When first I read of his death, I didn't think I would write this: PG'd been gone from my mind so completely for so long. But as I thought back to the time when I knew him, 35 years ago, I was taken aback by how clear and detailed were the memories of him that returned. Perhaps it's like that with anyone who was once important to us. We only think we forget them.
I met PG in '58 when he came to coach track at the Abbey School, Mount St Benedict, where I was a student at the time. 'The Mount' was a private, predominantly white school, but – as we've since grown used to seeing in Britain and the US – its handful of non-white athletes enjoyed a success quite disproportionate to their numbers. Between them, in the age group above mine, Maillard Howell and Anthony Lucky (now Judge Lucky) ruled the track with an iron fist; and while in my own group Manuel Prada, a mixed-race Venezuelan, and I were sometimes separated or demoted in the placings by Bayshore's 'Turtleback' Galt, we were two of only five or six non-whites in our class.
At various times there were other fast kids who were white – Stanley Grosberg, who later ran the sprints at the Texaco Games, Richard Gransaul, Richard Farah – who, before he fell out of a mango tree and broke his leg and wound up having to have it amputated, would call for room when running a bend on grounds no family newspaper would ever print - and that was the composition of the unruly squad which PG arrived to coach.
To me, he arrived out of nowhere; for I had never met anyone quite like him. A tall, beaming, hectoring character with a hoarse martial bawl, and (the result of an accident) either one or two fingers missing from one hand, PG simply arrived one day and swarmed all over us, berating, heckling, encouraging, congratulating, sprinting from one end of the field to the other to bawl at us (for PG never seemed to walk anywhere, he always sprinted, or at least cantered).

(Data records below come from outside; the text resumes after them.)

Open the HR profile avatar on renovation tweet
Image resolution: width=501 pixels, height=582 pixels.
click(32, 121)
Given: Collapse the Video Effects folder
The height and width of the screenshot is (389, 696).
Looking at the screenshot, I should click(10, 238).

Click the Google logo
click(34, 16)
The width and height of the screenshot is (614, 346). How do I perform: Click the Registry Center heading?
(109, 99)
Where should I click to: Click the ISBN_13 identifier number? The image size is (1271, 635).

His presence quickly dominated the playing field. It was hard to remember a time we'd trained without PG.
He was the first real coach we'd ever had, though prior to his coming various track-inclined parents, including one who'd been quite gifted in his time, had filled that role. And because PG ran with us – and because there quickly sprung up between him and us a competition that was deadly serious, yet ultimately quite safe, since PG, we knew, was on our side – we soon gave him that fealty which every kid insensibly gives to the man or woman who first causes him to 'dig deep' and discover depths he hadn't known he had.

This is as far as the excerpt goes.